4. A man may brave death in a good cause, and not be doing an act of
fortitude. So he may subscribe a large sum to a charitable purpose
without any exercise of the virtue of charity. A virtue is then only
exercised, when its outward act is performed from the proper motive of
the virtue, and not from any lower motive. Thus the proper motive of
Fortitude is the conviction that death is an evil, the risk of which
is to be left out of count as a circumstance relatively
inconsiderable, when there is question of the defence of certain
interests dearer to a good man than life. An improper motive would be
anger, which, however useful as an accessory, by itself is not an
intellectual motive at all, and therefore no motive of virtue.
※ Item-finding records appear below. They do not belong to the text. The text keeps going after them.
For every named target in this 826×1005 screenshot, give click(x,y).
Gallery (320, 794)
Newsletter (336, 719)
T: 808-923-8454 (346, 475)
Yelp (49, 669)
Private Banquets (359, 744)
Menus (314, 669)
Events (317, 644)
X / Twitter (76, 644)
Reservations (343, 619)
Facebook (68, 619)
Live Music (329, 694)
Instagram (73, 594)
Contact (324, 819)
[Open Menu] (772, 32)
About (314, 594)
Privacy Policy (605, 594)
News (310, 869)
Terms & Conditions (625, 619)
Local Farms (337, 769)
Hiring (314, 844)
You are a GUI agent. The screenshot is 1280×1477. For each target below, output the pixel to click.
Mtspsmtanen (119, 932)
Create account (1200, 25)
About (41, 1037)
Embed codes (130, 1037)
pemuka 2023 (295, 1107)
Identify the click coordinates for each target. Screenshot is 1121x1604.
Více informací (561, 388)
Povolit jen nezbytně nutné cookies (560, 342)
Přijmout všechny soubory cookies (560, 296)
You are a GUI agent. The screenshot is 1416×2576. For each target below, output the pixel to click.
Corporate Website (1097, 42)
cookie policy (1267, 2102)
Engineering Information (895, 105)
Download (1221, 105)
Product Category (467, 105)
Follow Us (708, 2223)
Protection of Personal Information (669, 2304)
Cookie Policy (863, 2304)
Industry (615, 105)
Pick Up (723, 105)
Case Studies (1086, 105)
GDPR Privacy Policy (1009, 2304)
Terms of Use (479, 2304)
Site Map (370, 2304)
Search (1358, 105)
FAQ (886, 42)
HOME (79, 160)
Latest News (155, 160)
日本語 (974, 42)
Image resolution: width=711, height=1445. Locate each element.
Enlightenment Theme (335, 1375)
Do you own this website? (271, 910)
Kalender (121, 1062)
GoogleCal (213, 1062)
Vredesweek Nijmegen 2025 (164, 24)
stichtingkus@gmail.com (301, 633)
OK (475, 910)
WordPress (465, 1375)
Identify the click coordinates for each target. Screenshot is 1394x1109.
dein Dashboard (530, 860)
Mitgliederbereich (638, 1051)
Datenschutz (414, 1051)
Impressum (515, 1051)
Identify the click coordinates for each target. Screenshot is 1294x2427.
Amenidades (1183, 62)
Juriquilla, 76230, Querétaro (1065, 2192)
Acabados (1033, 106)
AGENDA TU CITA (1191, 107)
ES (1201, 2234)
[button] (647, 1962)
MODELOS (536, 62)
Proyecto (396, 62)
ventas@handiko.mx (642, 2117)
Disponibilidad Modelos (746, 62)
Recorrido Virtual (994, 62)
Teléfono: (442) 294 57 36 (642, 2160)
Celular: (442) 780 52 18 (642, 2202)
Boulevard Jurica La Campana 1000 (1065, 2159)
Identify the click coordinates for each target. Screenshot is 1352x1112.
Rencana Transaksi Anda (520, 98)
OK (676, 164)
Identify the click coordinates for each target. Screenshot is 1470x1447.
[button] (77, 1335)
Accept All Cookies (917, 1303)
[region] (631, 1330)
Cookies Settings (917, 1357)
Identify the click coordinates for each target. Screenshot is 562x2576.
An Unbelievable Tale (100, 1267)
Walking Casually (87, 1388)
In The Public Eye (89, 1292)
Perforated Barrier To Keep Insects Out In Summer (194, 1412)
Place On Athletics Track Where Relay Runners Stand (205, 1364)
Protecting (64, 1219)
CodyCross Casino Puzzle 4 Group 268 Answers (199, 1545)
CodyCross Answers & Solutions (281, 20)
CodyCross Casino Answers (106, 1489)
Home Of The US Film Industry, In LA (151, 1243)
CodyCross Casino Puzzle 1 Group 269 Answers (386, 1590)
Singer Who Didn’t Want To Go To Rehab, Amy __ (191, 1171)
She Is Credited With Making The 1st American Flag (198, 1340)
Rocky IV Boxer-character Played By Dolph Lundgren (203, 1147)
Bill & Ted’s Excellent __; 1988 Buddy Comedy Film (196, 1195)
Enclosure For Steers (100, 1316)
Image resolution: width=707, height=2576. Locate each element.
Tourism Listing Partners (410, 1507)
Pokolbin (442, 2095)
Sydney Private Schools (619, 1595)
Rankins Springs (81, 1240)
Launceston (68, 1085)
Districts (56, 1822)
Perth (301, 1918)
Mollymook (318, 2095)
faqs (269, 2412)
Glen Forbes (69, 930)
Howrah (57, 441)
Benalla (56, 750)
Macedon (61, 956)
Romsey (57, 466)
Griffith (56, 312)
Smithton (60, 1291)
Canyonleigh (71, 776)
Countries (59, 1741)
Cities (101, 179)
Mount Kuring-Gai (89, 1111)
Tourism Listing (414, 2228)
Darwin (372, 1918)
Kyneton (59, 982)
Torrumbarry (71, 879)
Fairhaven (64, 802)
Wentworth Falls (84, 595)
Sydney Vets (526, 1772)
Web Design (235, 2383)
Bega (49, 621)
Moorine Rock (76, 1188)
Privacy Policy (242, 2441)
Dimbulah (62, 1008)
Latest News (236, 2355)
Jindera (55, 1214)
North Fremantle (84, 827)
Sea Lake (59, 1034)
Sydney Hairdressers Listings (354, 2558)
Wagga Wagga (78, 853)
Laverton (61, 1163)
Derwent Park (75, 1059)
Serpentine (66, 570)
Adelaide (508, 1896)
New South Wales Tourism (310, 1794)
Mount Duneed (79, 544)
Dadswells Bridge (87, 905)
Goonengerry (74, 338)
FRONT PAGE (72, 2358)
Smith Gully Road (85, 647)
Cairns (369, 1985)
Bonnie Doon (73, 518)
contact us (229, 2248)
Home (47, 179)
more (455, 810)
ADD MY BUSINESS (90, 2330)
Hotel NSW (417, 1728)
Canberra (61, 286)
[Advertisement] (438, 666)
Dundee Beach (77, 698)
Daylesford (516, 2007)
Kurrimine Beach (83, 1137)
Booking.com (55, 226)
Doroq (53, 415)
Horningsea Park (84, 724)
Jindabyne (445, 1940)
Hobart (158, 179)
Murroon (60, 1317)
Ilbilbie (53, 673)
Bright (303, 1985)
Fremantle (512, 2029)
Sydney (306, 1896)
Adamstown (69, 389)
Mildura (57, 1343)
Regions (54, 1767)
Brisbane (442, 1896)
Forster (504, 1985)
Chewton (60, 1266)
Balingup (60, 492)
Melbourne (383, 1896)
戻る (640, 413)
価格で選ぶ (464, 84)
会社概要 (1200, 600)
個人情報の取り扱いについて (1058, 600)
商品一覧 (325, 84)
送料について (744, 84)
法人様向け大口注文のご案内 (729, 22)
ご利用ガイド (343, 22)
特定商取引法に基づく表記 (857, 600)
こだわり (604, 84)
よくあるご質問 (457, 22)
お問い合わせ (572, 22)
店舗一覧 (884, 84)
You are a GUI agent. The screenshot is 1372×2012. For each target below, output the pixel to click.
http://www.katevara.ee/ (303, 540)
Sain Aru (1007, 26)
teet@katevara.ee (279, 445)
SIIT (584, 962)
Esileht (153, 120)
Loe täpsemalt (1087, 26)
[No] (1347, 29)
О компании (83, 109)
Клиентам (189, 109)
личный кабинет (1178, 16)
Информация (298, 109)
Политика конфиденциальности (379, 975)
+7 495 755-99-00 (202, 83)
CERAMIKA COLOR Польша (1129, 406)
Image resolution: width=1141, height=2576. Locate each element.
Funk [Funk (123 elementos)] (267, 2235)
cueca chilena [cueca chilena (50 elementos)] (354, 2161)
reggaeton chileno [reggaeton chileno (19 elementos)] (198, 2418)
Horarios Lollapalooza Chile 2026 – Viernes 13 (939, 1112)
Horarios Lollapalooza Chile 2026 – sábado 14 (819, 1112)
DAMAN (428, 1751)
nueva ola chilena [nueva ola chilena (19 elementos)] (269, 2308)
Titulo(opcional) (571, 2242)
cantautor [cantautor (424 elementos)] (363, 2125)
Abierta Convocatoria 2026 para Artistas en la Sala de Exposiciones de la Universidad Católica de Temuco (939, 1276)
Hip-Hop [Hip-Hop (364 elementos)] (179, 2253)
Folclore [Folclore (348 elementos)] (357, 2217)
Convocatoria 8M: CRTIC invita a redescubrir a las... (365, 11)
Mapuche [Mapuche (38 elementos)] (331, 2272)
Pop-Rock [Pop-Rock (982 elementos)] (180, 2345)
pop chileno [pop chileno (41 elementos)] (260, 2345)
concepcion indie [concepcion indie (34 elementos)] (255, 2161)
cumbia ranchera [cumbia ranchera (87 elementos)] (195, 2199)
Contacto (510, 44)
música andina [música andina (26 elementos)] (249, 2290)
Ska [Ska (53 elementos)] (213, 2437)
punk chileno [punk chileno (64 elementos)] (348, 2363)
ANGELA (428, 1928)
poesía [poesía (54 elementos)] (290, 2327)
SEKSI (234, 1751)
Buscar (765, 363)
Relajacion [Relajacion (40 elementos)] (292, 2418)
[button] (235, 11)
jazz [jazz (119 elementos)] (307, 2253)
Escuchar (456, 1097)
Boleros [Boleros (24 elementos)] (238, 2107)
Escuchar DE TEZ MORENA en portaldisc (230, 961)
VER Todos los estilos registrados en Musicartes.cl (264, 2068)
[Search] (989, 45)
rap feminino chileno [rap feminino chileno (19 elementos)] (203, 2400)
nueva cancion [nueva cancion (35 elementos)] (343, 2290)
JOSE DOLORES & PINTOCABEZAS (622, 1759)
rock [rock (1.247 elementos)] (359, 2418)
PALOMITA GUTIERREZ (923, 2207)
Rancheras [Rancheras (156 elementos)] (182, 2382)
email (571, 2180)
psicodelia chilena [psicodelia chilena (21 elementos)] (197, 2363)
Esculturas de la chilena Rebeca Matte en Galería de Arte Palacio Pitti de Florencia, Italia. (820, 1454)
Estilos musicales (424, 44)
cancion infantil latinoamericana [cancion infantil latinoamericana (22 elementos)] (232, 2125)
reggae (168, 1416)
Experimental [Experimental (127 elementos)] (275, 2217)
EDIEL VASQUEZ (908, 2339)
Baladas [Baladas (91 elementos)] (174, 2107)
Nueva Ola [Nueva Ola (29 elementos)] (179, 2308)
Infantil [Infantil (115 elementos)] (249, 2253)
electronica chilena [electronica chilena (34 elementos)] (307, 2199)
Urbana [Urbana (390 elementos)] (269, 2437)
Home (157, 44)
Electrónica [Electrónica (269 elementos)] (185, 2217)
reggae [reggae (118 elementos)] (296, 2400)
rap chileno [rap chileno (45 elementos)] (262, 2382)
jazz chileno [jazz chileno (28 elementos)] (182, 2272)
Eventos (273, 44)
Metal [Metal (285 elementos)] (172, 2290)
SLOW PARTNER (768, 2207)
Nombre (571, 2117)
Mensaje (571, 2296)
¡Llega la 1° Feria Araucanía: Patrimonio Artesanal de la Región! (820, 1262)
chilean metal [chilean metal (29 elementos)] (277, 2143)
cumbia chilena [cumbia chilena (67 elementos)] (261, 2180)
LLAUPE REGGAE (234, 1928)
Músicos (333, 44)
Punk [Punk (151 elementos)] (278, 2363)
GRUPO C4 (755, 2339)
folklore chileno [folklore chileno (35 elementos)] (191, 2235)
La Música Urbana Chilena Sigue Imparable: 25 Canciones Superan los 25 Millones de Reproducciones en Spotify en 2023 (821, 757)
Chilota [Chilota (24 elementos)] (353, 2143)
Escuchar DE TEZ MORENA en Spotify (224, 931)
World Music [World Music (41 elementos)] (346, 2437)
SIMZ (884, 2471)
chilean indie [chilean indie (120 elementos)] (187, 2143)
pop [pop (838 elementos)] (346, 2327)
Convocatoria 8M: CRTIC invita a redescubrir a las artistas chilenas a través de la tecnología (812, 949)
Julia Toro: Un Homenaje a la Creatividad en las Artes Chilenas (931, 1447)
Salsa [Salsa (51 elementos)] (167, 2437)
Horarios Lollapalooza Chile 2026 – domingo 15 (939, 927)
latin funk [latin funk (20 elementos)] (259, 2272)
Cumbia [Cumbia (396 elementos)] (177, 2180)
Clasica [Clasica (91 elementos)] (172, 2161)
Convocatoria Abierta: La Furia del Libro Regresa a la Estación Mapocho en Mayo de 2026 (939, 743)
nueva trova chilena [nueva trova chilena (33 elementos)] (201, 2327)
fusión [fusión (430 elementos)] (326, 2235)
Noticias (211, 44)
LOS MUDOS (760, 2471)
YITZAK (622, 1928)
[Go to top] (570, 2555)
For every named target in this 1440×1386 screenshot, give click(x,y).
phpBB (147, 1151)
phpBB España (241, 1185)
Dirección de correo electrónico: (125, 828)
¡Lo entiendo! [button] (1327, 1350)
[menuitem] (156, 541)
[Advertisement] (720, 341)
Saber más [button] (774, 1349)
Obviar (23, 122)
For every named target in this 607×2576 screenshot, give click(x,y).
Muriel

The
recklessness of an angry man is not Fortitude. It is not Fortitude to
be brave from ignorance or stupidity, not appreciating the danger: nor
again from experience, knowing that the apparent danger is not real,
at least to yourself. The brave man looks a real danger in the face,
and knows it, and goes on in spite of it, because so it is meet and
just, with the cause that he has, to go on.